Purtroppo, la maggior parte delle nazioni dell’Europa occidentale si allineano a questo imperialismo a guida americana, che calpesta i valori umani, sopprime tutti i movimenti di liberazione e soffoca il dissenso globale.
Esiste un grande divario tra i governi e i popoli che si oppongono a questa egemonia, simboleggiata dalle multinazionali, dal complesso militare-industriale, dai mezzi di comunicazione mirati, dalle lobby sioniste e da entità simili. Le società libere comprendono la natura di questo sistema e i suoi obiettivi, ma faticano ad affrontarlo direttamente, non avendo il coraggio di resistere e di salvaguardare le capacità naturali ed economiche degli oppressi.

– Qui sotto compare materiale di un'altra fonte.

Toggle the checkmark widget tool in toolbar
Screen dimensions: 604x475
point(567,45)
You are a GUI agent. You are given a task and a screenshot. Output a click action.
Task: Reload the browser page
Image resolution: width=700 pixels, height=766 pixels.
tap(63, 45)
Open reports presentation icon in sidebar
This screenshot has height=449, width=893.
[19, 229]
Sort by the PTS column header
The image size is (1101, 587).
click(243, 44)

L’implacabile brutalità di questo regime razzista deriva dal fallimento dei valori, dalla completa dissoluzione dei sistemi morali e dall’erosione delle credenze. Il regime mostra un approccio senza freni nei confronti di qualsiasi cultura o civiltà che si opponga al suo dominio, ricorrendo principalmente a misure di forza.
In mezzo a queste politiche arroganti, il mondo occidentale appare stagnante, arreso alla legge della giungla, privo di qualsiasi barlume di speranza per un’opposizione significativa. La libertà di parola è soppressa e le critiche sono soffocate.
Alleato strategico
Le forze politiche dominanti nei regimi occidentali attuano politiche repressive senza responsabilità o controllo, mentre le sfide intellettuali o militari contro questo dominio globale sono ampiamente assenti.
All’interno di questa intricata struttura internazionale, con la sua potenza economica, politica e militare, assistiamo alla tragedia del popolo palestinese che subisce i massacri perpetrati dal regime comprador sionista, forte della più recente tecnologia militare e di un sostegno economico e politico senza limiti.
Oggi la lotta non è solo contro l’occupante sionista, ma coinvolge le nazioni più potenti del mondo, guidate dagli Stati Uniti. È fondamentale affrontare questo conflitto in modo razionale, evitando di trarre conclusioni premature sulla vittoria, perché affrontare le sue terribili conseguenze può essere scoraggiante. Comprendere che le leggi naturali e umane sono in continuo mutamento è fondamentale nell’ambito dello sviluppo e del cambiamento.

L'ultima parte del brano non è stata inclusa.